▶ EXTRACTED MATERIAL
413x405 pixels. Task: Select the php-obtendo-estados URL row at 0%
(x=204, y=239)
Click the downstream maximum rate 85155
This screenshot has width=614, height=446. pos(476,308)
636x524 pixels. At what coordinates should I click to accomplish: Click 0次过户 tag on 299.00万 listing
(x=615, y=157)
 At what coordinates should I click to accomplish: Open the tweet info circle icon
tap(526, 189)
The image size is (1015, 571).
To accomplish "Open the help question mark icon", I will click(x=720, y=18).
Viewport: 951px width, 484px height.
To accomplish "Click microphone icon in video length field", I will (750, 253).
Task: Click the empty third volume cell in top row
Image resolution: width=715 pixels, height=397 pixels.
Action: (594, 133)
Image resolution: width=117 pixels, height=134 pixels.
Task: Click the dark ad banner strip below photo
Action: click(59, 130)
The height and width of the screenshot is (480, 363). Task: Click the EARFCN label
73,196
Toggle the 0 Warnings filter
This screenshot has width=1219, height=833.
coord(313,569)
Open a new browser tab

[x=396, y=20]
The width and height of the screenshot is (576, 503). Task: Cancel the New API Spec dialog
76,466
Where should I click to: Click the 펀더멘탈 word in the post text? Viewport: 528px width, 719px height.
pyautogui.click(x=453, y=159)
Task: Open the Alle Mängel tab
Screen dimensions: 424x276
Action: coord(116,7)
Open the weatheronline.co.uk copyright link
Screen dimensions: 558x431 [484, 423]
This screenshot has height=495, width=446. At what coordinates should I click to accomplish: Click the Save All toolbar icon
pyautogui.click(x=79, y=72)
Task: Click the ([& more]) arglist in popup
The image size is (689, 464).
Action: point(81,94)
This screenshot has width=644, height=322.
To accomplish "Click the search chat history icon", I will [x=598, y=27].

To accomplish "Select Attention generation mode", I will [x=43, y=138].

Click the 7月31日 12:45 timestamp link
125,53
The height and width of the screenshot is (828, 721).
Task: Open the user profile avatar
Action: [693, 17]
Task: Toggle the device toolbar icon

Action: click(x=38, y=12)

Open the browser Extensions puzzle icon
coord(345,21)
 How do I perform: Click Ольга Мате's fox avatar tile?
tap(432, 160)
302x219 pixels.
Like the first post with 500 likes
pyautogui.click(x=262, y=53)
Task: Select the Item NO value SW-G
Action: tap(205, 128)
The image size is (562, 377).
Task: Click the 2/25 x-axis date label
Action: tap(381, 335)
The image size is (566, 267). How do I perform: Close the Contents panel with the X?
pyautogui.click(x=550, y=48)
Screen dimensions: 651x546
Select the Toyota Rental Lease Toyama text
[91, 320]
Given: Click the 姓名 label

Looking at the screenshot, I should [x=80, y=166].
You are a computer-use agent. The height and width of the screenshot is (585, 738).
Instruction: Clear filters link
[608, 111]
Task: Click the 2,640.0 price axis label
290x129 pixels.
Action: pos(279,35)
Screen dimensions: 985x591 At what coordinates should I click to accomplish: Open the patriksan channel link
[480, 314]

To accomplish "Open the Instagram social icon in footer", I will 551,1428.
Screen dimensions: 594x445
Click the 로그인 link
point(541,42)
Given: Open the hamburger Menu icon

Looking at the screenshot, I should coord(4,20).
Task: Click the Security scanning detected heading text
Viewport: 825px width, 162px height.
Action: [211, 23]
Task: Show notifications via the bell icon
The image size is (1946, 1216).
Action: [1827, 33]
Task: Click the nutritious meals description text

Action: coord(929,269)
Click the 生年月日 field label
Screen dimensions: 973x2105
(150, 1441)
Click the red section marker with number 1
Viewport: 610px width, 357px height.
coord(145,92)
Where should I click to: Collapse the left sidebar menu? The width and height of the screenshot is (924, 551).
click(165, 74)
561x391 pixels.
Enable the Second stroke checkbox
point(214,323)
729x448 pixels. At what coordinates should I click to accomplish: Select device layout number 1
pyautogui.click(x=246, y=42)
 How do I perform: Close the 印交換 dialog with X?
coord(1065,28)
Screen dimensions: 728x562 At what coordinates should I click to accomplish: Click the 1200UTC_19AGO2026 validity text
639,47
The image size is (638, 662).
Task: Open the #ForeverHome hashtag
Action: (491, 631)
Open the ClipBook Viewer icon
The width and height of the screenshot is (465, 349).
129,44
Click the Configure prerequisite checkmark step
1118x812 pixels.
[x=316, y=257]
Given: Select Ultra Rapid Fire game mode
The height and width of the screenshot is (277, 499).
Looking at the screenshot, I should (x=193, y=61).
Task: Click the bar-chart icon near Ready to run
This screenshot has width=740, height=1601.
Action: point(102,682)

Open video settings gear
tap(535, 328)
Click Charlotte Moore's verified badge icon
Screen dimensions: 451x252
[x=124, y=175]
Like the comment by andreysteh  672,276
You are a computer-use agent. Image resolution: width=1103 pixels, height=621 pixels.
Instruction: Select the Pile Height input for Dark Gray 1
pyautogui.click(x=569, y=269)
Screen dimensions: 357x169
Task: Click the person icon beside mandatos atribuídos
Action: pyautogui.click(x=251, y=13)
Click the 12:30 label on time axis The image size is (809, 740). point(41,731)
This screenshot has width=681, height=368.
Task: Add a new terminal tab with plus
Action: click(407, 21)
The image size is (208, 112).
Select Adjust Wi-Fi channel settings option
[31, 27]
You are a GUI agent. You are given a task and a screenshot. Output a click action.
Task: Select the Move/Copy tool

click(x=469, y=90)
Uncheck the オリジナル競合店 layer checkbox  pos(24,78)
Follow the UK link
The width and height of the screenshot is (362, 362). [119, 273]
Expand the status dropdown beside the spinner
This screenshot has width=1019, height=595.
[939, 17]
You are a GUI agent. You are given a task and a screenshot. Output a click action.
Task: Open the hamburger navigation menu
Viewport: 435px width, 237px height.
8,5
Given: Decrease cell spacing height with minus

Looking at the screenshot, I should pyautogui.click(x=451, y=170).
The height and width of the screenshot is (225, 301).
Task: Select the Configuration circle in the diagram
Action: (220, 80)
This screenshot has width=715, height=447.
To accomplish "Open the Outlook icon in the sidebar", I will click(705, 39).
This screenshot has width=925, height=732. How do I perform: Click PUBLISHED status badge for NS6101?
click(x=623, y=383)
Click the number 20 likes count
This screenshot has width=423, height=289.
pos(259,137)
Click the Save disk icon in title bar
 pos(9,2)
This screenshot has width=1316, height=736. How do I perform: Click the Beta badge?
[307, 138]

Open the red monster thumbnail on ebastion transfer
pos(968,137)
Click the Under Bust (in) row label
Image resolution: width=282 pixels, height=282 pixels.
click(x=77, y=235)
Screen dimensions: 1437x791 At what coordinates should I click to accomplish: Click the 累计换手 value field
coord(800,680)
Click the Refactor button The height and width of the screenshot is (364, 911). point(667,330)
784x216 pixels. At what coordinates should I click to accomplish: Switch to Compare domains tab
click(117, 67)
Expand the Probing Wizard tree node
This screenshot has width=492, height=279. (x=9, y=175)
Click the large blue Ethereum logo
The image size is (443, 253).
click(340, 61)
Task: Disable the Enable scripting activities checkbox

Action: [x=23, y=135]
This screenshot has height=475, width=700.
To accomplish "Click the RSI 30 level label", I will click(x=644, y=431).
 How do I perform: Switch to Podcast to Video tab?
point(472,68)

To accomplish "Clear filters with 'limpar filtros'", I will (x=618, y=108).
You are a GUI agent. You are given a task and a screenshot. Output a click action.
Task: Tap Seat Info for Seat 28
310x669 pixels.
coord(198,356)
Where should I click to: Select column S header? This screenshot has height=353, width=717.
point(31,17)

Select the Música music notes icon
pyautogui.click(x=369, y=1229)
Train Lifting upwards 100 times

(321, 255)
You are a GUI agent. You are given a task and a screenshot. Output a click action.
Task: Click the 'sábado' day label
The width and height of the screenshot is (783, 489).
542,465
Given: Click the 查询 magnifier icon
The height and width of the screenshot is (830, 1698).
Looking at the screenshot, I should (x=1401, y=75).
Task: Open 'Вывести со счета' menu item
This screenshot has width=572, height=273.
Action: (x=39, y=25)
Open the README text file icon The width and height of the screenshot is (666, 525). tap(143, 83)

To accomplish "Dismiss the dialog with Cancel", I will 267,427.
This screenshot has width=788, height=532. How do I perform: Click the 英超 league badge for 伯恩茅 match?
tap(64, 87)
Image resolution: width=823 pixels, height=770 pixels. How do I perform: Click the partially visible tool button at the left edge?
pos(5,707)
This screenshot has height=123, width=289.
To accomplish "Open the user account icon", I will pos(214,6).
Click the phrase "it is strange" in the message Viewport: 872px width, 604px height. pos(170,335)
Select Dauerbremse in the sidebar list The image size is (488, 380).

▶ DESCRIPTION OF THE TASK
From the entries above, list each line with "will" in it.

▶ RESULT FOR THIS TASK
To accomplish "Open the help question mark icon", I will click(x=720, y=18).
To accomplish "Click microphone icon in video length field", I will (750, 253).
To accomplish "Click the search chat history icon", I will [x=598, y=27].
To accomplish "Select Attention generation mode", I will [x=43, y=138].
To accomplish "Open the Instagram social icon in footer", I will 551,1428.
To accomplish "Open the Outlook icon in the sidebar", I will click(705, 39).
To accomplish "Click the RSI 30 level label", I will click(x=644, y=431).
To accomplish "Clear filters with 'limpar filtros'", I will (x=618, y=108).
To accomplish "Dismiss the dialog with Cancel", I will 267,427.
To accomplish "Open the user account icon", I will pos(214,6).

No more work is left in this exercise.